Witness P-081 said that he knew of only one commander who disobeyed that order. He said that commander died during a battle with Ugandan army soldiers.
“Of all the people who were there he was the only one who was killed,” said Witness P-081.
Obhof asked, “Were you given reasons why the order came out? The reasons behind the order not to abduct anybody? The order not to take any food?”
“No. They did not explain to us the reason why,” replied the witness.
The testimony of Witness P-081 began on Wednesday with senior prosecution lawyer Benjamin Gumpert asking him to explain 12 clarifications he made to his March 2005 statement to prosecution investigators. Witness P-081 made these clarifications in July 2007. Most of that questioning took place in private sessions.
Gumpert then asked the witness to identify his March 2005 statement and whether he had any objections to it being used as evidence. Witness P-081 said he did not object.
Gumpert did this because Witness P-081 was testifying under a provision of Rule 68 of the ICC Rules of Procedure and Evidence. The provision requires a witness to be present in court, identify their statement, and not object to it being introduced as evidence. The provision also requires the witness be in court so that judges and lawyers can question the witness.
The judges of Trial Chamber IX decided to allow Witness P-081 to testify under Rule 68(3) in a ruling made on December 5, 2016.
Witness P-081 testified via video link. His face was not visible to the public as part of the protective measures the chamber ordered for him. He was not referred to by name in court, and whenever he gave testimony that could identify him, that testimony was closed to the public.
The chamber also gave Witness P-081 assurances that he would not be pursued directly or indirectly at the ICC for any self-incriminating evidence he provided so long as he told the truth. Witness P-081 also had court-appointed legal adviser Sarah Kerwegi present to guide him whenever he gave self-incriminating evidence.

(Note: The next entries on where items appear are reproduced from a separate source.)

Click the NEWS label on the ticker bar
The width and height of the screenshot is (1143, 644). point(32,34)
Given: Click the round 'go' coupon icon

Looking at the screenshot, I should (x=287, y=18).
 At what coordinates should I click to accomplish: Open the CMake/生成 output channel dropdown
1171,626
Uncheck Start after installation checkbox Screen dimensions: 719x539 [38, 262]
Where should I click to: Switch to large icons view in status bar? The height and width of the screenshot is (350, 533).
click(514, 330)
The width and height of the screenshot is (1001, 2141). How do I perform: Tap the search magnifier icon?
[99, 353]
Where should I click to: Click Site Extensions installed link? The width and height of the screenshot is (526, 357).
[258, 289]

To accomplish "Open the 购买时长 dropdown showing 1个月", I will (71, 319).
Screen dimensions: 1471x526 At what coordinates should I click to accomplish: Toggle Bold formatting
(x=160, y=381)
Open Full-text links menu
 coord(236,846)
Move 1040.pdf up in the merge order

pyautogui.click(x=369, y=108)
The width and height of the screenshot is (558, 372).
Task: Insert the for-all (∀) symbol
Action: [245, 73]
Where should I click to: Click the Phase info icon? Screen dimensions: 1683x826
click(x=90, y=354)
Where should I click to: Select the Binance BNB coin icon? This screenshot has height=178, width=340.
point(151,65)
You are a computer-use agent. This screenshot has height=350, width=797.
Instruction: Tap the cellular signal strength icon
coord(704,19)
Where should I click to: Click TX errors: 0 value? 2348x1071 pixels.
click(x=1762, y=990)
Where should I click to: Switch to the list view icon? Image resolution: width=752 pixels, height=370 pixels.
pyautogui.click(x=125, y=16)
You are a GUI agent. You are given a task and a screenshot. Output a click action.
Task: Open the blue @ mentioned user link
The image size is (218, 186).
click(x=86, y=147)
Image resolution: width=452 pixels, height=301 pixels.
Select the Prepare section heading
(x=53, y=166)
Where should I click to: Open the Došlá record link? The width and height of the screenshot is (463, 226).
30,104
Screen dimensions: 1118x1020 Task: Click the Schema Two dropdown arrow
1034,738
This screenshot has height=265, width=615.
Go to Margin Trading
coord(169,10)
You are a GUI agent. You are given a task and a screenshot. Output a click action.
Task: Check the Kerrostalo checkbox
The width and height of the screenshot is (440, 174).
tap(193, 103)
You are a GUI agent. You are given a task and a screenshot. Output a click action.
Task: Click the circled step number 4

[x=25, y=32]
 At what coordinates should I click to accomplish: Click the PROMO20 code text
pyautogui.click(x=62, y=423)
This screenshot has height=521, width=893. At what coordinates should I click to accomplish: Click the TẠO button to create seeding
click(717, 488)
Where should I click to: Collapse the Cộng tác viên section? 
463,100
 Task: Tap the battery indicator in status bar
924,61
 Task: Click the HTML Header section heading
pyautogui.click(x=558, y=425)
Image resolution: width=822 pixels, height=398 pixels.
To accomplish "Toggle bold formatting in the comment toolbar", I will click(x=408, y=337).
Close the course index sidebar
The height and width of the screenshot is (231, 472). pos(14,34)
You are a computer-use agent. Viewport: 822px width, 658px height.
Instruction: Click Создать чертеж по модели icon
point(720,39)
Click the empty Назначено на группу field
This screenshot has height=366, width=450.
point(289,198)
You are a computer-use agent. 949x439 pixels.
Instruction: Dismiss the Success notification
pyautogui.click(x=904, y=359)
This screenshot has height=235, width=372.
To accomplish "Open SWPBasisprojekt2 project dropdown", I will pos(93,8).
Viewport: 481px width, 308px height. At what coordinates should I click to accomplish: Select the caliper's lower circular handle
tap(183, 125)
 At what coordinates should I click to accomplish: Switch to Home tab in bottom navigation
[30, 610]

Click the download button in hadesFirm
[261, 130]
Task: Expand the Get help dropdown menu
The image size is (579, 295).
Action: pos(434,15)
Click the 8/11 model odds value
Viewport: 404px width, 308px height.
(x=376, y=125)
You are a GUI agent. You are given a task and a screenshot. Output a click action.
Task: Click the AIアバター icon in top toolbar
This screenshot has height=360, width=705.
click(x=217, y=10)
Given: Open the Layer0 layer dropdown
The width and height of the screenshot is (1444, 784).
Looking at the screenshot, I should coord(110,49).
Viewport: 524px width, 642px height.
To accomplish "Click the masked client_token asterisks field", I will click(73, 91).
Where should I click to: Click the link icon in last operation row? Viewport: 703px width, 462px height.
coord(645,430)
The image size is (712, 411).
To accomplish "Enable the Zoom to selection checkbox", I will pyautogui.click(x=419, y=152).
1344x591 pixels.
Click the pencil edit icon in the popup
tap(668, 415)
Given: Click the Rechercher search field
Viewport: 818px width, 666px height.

During his testimony on Wednesday, it emerged that when Witness P-081 was abducted during the Pajule attack he was a student at Pajule Technical School, where he was studying building. A lawyer for one group of victims in Ongwen’s trial, Paolina Massidda, asked Witness P-081 how the Pajule attack affected his family. He said he would begin with describing how it affected him. He said he was beaten with a machete during his time with the LRA.
“Up to date, I have the marks on my back. I am not able to perform the tasks I was able to do before that attack such as carrying bricks. With respect to my family, they were told I was killed and they were saddened,” said Witness P-081.
Massidda later asked him to describe the conditions he lived in while with the LRA.
Witness P-081 said his job was to carry injured people and wherever they settled LRA fighters would supply them with food.
“They would tell us this food has been collected from the camp,” he said, referring to IDP camps. “Other times, if we went back to the old [sick] bay locations, they would get food from the ground. They had buried food in the ground,” said the witness.
He testified that he and others who carried the injured slept on the ground at night. The witness said that the injured slept on mattresses that were carried for them and a tent was set up for them.
He said that after he left the LRA he eventually stopped attending group meetings of those who had been in the LRA because he did not want to remember his life with the LRA.
“I always keep away from things like that. I do not go to those things,” said the witness.
“It took me approximately five years and after five years I started forgetting. In 2008, things got better. That’s how long it took me,” he said.
Witness P-081 concluded his testimony on Wednesday. Presiding Judge Bertram Schmitt said Witness P-256 would testify on Thursday.